● What to produce
In the text below about re-recording mixer Chris Burdon, where was the final mix of Top Gun: Maverick completed?

● Text under study
--- START ---

He describes the networking reality: his career path has been built on sustained relationships with directors and editors over many years — Paul Greengrass from Captain Phillips through multiple Bourne films; Eddie Hamilton from Kick-Ass through Top Gun: Maverick. "You can kind of see the pattern. You'll know when you're out of sync and when you're back in."

Key Takeaways

  • Chris Burdon is an Oscar-winning re-recording mixer at Warner Bros. De Lane Lea, with credits including Top Gun: Maverick, Edge of Tomorrow, Captain Phillips, and Wonder Woman
  • Maverick's final mix was completed in London during COVID lockdown, with director Joe Kosinski and Jerry Bruckheimer connecting from the US via Zoom
  • The creative mandate: emotion over information — Tom Cruise's insistence that every frame deliver feeling, not just sound content
  • Dolby Atmos is not applied uniformly: some films go "full object" (Maverick, Mission: Impossible); others stay restrained at 5.1 for artistic reasons (Empire of Light)

--- END ---

● Data under study
--- START ---

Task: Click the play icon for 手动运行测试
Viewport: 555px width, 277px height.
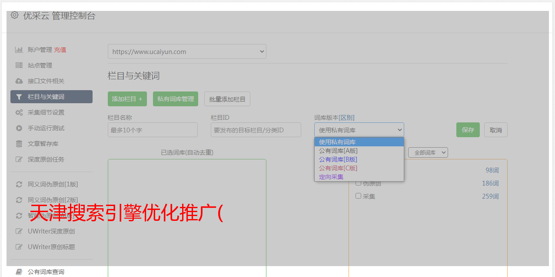Action: 19,128
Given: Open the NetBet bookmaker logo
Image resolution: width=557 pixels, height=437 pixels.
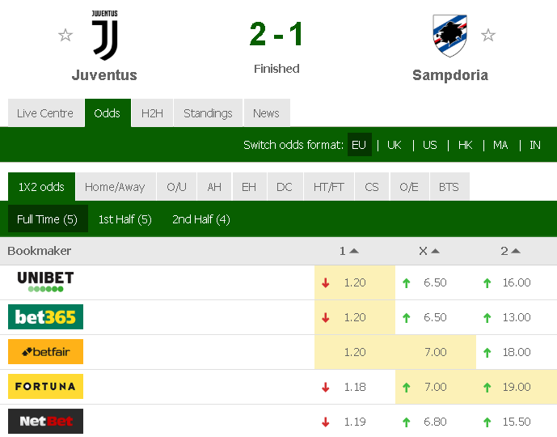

--- END ---

● Response
In London, during the COVID lockdown.